• Textauszug:
Im Mittelpunkt der dritten Sektion C standen ‚Lärmdefinitionen‘. JULIA SAMP (Aachen) widmete sich dabei diesem Phänomen in ihrem Beitrag „Muhende Kühe und plappernde Priester – die Wahrnehmung akustischer Störungen im Umfeld humanistischer Gelehrsamkeit“. Samp setzte sich darin mit der Funktion von Lautphänomenen im Briefwechsel Willibald Pirckheimers auseinander. Mithin stellte sie fest, dass gelehrte Lärmempfindlichkeit nicht die potenzierte Wahrnehmung der Anwesenheit lauter und intensiver Schallereignisse sei, sondern metaphorischer Ausdruck einer verstärkten Empfindung der Abwesenheit von Ruhe. Samp deutete dies folglich als Teil einer habituell angelegten Strategie mit dem Ziel der Distinktion. Der Hinweis auf akustische Störungen ist somit Teil einer sozial-literarischen Konstruktion.

STEFAN BÜRGER (Würzburg) ging der Geräuschkulisse auf mittelalterlichen Baustellen nach. Er untersuchte unter dem Titel „Vom Anschlagen und Ansagen – Baustellenlärm im späten Mittelalter“ die akustische Signalsetzung und Kommunikation mittels Klopfzeichen, Zurufen oder dem Gebrauch von Zunftliedern und verortete die Werkgeräusche zentraler Kirchenbaustellen als positive Lautmarken im städtischen Kontext.

Den öffentlichen Abendvortrag hielt GERHARD DOHRN-VAN ROSSUM (Chemnitz) zum Thema: „Glockenruf und Muezzin – Campanile und Minarett: Historische und aktuelle Konflikte um die akustische Vorherrschaft in urbanen Lautsphären“; auf der Grundlage jahrelanger Forschungen zu Zeitverständnis, Uhren, Glocken und Glockentürmen entfaltete er ein breites Panorama von den ersten christlichen Glocken des frühmittelalterlichen Lateineuropas, das zum ‚Glockeneuropa‘ (Friedrich Heer) wurde, bis zu den Uhrtürmen im Osmanischen Reich. Glockenklänge mit sehr unterschiedlichem Signalcharakter – von der Rats- über die Bier- bis hin zur Stundenglocke – prägten die Lautsphären christlicher Städte, so wie der Ruf des Muezzins diejenigen des Islam. Das heutige Festhalten an diesen Signallauten begründete Dohrn-van Rossum mit gesellschaftlichen Traditionen jenseits religiöser oder pragmatischer Notwendigkeiten.

Mit einem Einblick in die Quellengruppe der Tierstimmenkataloge eröffnete ACHIM HACK (Jena) die Sektion D ‚Differenzierte Klangkulissen‘. Diese Kataloge bieten in Listenform Tierbezeichnungen als Nomen und jeweils zugeordnete Geräusche als Verben. An Hand von drei Beispielen aus dem 2., 5. und 8. Jahrhundert analysierte Hack Aufbau und Inhalt dieser Texte, die – so wie im Titel des Vortrages angelegt: „Tiergeräusche & Co. im frühen Mittelalter“ – bisweilen mehr als nur Tierstimmen bieten und etwa auf das Lärmen des Volkes oder das Klingen des Erzes verweisen. Hack deutete die Kataloge hierbei als Teil der ‚Listenwissenschaft‘ (Wolfram von Soden) und als Bestandaufnahme akustischer Räume.

• Vorliegende Einträge:
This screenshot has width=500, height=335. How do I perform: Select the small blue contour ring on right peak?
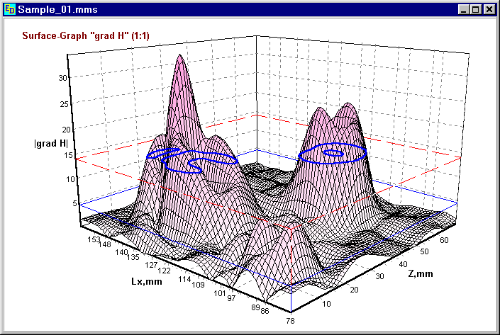point(333,152)
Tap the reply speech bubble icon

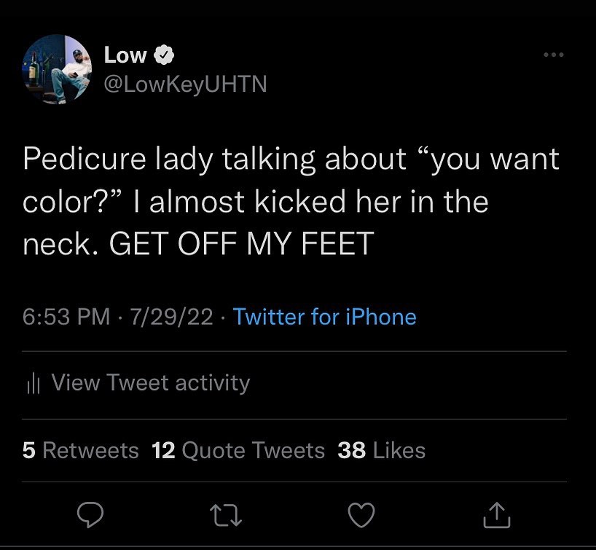(90, 516)
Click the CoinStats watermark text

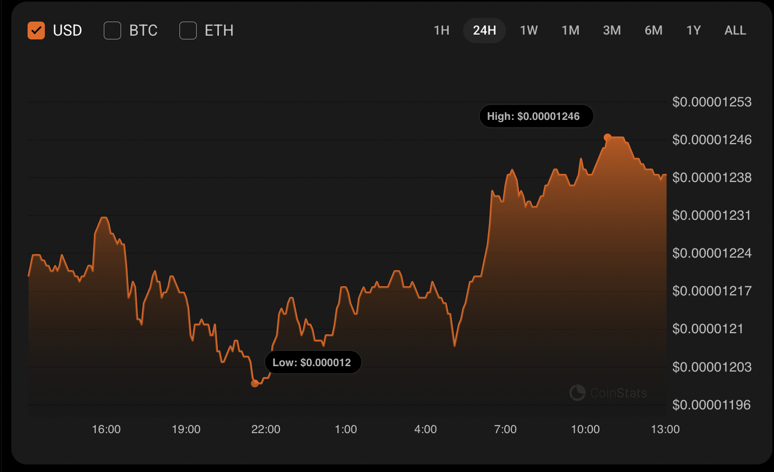tap(618, 393)
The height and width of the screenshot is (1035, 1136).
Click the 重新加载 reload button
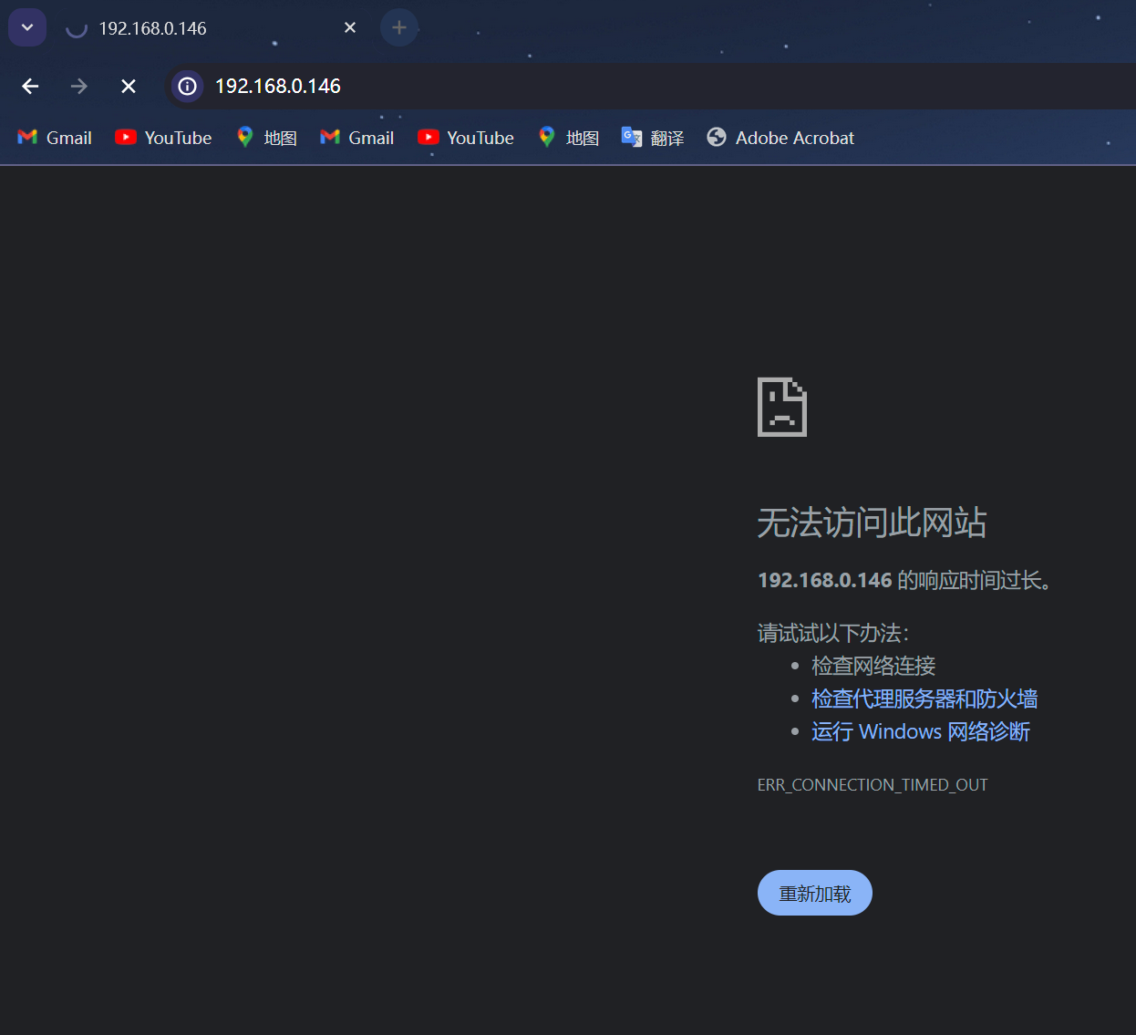[814, 894]
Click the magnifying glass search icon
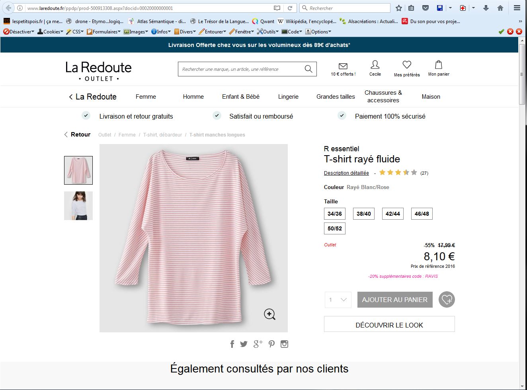 click(x=308, y=69)
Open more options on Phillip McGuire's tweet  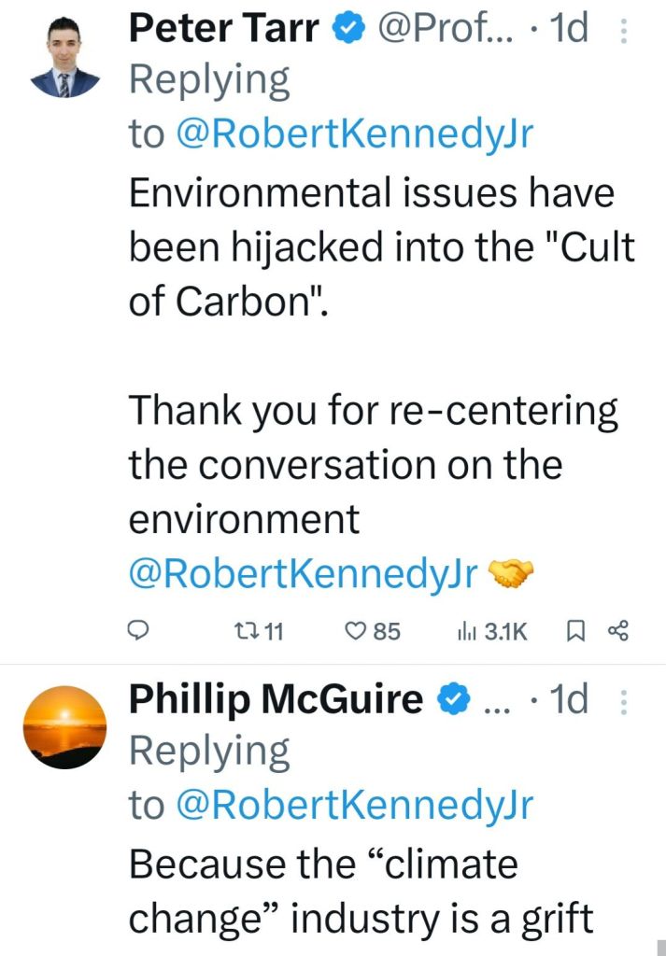coord(624,701)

• Arbeitsanweisungen:
- A) Gib den Abschnitt des Tagungsberichts zwischen „Im Mittelpunkt der“ und „einer sozial-literarischen Konstruktion.“ einschließlich wieder und tausche dabei „Briefwechsel“ gegen „Schriftverkehr“ aus.
- B) Setze den Tagungsbericht über Lärm und Klänge im Mittelalter im Anschluss an seinen letzten Satz fort.
Die Einträge stehen in keinem Zusammenhang mit dem Tagungsbericht.

• Lösungen:
- A)
Im Mittelpunkt der dritten Sektion C standen ‚Lärmdefinitionen‘. JULIA SAMP (Aachen) widmete sich dabei diesem Phänomen in ihrem Beitrag „Muhende Kühe und plappernde Priester – die Wahrnehmung akustischer Störungen im Umfeld humanistischer Gelehrsamkeit“. Samp setzte sich darin mit der Funktion von Lautphänomenen im Schriftverkehr Willibald Pirckheimers auseinander. Mithin stellte sie fest, dass gelehrte Lärmempfindlichkeit nicht die potenzierte Wahrnehmung der Anwesenheit lauter und intensiver Schallereignisse sei, sondern metaphorischer Ausdruck einer verstärkten Empfindung der Abwesenheit von Ruhe. Samp deutete dies folglich als Teil einer habituell angelegten Strategie mit dem Ziel der Distinktion. Der Hinweis auf akustische Störungen ist somit Teil einer sozial-literarischen Konstruktion.

- B)
CHRISTIAN JASER (Berlin) verschränkte in seinem Beitrag „Klangräume des Agonalen bei italienischen und oberdeutschen Pferderennen des 15. und frühen 16. Jahrhunderts“ die Analyse von sporting sounds mit dem Ansatz der Konkurrenz-Kulturen. Pferderennen waren von akustischen Phänomenen geprägt: vom Startsignal über die Anfeuerungen des Publikums bis zum Habituationstraining der Pferde, das diese an die Geräusche der Rennkulisse gewöhnen sollte. Bei Pferderennen trafen städtisches Selbstbewusstsein und fürstliche Patronage auch akustisch aufeinander: In Florenz wurde das Startsignal dabei durch eine städtische Glocke erzeugt und so der stadtumfassende und kommunale Charakter des Rennens gegen fürstliche Inszenierung – etwa durch Hof-Musiker – klanglich propagiert.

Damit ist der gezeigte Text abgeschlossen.